A particle of mass $m$ capable of moving along the $x$-axis, is acted upon by a force $F(x) = -\frac{k}{x^3}$. At the initial time moment $t=0$, the particle is at the point $x=x_0>0$, and its velocity is $\dot{x}(0)=0$. In what time $\tau$ will the particle reach the point $x=0$?
My attempt:
We basically have to solve this second order nonlinear ODE $$\frac{d^{2}x}{dt^{2}}=-\frac{k}{mx^{3}}.$$
Using substitution $v=\frac{dx}{dt}$, we get $\frac{dv}{dt}=-\frac{k}{mx^3}$, using chain rule to rewrite $\frac{dv}{dt}=v\frac{dv}{dx}$, then separate ant integrate
$$\frac{1}{2}v^2 = \frac{k}{2mx^2} + A \implies v = \sqrt{\frac{k}{mx^2} + A}.$$
The result I got is $v = \sqrt{\frac{k}{mx^2} + A}$, where $A$ is a constant of integration. After plugging in the initial conditions we find the value of $A=-\frac{k}{2mx_0^2}$.

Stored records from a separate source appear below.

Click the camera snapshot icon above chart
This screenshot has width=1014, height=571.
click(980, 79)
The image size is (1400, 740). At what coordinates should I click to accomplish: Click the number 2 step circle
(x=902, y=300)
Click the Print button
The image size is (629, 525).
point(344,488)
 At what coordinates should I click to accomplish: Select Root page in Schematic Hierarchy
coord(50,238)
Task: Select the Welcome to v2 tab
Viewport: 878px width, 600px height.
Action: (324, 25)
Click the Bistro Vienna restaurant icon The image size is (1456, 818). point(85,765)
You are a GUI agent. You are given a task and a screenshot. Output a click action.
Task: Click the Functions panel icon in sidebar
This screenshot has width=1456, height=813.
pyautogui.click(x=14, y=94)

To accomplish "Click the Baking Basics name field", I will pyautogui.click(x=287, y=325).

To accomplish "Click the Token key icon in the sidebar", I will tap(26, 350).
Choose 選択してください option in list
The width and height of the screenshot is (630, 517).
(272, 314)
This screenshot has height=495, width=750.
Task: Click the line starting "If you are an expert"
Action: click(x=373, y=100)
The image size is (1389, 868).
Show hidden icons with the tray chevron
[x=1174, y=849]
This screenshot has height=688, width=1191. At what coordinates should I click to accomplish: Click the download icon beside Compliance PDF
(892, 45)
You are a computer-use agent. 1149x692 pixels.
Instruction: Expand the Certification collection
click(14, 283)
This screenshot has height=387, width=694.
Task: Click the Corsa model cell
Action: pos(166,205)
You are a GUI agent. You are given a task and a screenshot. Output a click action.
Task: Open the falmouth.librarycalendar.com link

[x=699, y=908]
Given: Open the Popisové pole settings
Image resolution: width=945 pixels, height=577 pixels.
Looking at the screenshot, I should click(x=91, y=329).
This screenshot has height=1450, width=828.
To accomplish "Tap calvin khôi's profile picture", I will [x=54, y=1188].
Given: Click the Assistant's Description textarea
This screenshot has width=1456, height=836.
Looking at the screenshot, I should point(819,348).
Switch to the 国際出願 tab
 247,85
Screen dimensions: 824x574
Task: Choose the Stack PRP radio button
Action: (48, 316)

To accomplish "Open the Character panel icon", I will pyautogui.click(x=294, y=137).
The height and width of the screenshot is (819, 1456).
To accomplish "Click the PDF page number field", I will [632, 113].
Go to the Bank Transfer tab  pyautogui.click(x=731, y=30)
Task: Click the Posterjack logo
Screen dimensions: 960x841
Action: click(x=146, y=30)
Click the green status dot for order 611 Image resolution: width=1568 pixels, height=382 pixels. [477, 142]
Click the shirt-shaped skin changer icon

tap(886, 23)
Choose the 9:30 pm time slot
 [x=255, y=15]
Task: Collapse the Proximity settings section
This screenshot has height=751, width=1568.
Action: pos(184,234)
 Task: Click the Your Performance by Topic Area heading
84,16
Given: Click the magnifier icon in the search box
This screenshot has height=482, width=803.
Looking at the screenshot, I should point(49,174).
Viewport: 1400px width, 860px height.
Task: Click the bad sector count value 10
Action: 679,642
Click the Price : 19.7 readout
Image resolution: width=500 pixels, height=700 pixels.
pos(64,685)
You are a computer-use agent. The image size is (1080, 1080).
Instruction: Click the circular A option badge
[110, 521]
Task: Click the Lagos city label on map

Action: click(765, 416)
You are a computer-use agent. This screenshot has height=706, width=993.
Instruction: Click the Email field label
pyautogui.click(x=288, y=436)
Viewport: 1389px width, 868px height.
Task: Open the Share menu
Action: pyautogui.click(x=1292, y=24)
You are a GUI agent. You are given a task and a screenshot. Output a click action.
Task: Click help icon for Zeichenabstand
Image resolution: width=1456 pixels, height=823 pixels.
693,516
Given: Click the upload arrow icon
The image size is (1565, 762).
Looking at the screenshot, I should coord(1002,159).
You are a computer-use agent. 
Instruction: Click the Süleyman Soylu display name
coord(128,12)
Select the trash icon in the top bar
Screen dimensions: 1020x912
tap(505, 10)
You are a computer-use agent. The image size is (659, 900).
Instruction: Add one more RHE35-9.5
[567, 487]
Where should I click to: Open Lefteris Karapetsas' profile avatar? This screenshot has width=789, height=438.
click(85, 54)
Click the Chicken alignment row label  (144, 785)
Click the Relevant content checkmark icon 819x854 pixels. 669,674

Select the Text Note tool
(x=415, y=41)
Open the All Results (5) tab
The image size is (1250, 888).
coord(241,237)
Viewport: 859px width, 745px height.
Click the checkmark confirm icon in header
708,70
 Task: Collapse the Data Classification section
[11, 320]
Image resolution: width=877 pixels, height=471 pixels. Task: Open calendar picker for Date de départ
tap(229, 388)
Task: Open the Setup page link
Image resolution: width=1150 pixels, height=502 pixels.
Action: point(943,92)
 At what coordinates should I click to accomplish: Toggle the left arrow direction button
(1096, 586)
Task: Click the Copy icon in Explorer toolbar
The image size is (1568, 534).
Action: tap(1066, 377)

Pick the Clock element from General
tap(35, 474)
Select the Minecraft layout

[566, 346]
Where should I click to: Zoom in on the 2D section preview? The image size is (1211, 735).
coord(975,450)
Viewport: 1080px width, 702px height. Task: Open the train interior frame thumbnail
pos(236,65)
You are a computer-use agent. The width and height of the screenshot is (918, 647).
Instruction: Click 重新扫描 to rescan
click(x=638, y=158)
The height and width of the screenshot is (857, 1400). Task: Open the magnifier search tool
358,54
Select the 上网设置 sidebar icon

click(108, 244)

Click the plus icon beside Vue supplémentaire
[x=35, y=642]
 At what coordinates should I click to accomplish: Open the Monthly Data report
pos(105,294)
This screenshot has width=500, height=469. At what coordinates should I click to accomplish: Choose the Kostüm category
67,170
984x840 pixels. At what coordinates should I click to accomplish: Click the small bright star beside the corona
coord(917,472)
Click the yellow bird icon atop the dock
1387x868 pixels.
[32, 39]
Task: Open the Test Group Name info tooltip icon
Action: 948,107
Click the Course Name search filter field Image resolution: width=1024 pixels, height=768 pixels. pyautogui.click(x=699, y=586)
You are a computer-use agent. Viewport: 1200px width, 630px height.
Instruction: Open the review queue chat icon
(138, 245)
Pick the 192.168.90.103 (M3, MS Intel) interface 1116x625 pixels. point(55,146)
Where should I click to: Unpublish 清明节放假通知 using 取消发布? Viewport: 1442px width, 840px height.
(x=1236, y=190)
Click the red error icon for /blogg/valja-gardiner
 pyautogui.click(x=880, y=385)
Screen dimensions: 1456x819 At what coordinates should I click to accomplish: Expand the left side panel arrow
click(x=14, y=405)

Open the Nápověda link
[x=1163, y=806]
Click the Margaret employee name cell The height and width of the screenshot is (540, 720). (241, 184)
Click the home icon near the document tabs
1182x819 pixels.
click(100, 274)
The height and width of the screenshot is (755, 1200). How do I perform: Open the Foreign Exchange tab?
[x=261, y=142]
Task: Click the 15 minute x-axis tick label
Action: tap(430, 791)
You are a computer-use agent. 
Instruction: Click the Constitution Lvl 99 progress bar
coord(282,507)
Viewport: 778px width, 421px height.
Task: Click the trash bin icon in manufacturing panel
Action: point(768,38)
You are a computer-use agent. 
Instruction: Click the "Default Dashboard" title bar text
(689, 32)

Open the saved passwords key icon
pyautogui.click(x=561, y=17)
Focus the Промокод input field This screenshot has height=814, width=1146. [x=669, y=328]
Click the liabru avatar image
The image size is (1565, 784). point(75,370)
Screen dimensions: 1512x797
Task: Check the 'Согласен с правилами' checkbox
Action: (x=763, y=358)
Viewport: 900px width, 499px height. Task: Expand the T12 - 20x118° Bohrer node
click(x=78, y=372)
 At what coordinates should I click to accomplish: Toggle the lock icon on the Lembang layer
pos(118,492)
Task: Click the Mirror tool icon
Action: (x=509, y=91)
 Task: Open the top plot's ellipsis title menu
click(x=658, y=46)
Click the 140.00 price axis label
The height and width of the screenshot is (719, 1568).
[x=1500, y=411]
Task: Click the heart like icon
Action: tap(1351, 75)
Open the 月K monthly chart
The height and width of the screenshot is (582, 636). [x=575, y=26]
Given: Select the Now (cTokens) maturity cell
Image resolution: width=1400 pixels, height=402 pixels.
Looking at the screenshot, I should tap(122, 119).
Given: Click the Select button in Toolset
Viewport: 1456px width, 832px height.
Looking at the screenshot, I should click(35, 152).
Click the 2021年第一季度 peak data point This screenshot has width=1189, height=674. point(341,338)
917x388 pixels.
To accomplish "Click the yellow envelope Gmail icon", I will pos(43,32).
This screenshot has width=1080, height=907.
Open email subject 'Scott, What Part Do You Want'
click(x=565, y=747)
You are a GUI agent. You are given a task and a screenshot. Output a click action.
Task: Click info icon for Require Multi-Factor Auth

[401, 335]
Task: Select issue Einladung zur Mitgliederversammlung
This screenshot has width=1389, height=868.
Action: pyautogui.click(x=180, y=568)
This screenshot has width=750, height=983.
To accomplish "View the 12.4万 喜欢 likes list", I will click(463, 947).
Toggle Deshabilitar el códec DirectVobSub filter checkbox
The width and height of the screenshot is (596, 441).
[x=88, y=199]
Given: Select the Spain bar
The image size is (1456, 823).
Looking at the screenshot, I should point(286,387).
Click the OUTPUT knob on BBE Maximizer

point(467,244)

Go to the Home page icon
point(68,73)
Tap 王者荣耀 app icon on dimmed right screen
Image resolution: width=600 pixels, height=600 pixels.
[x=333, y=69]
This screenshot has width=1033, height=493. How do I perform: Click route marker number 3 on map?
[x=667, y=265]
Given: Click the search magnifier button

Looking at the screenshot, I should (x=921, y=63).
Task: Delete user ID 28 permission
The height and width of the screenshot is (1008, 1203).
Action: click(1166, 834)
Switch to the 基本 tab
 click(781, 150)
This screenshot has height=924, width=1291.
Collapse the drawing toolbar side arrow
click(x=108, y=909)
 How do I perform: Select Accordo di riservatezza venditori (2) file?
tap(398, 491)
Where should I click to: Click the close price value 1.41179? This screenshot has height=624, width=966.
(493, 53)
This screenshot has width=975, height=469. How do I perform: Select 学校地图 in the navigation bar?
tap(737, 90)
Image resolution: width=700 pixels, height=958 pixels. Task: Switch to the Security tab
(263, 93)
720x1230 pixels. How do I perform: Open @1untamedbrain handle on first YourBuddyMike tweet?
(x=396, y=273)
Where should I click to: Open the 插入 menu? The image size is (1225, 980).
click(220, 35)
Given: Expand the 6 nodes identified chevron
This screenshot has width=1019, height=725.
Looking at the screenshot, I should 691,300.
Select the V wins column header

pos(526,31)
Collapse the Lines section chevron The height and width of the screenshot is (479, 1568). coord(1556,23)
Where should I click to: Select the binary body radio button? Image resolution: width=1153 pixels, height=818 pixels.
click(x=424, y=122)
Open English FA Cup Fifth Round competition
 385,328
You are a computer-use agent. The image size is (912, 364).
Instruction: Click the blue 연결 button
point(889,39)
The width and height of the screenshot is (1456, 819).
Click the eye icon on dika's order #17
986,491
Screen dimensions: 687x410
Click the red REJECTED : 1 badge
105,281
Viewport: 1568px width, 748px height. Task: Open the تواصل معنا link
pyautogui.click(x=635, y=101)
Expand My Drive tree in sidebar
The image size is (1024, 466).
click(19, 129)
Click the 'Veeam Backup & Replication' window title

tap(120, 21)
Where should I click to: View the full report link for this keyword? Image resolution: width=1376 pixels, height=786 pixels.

Next, applying the initial conditions and keeping in mind that velocity is negative due to given conditions, $$$$\begin{aligned}
&\int_0^\tau dt=-\int_{x_0}^0\frac{dx}{\sqrt{\frac k{mx^2}-\frac k{mx_0^2}}} \\
&\tau=-\int_{x_0}^0\frac{dx}{\sqrt{\frac k{mx^2}-\frac k{mx_0^2}}}
\end{aligned}
Are there any ways to simplify it further? I suppose we can make use of some integrals with similar form like $\int \frac{dx}{\sqrt{a^2-x^2}}=\arcsin(\frac{x}{a})$
Best Answer
The time taken is given by: $$ \tau = -\int_{x_0}^0\frac{dx}{\sqrt{\frac{k}{mx^2}-\frac{k}{mx_0^2}}} \\ \implies \tau = -\sqrt{\frac{m}{k}}x_0\int_{x_0}^0\frac{xdx}{\sqrt{x_0^2-x^2}}. \\ $$ We have that: $$ \frac{d}{dx}(\sqrt{a^2-x^2})=-\frac{x}{\sqrt{a^2-x^2}}. $$ Can you do the rest?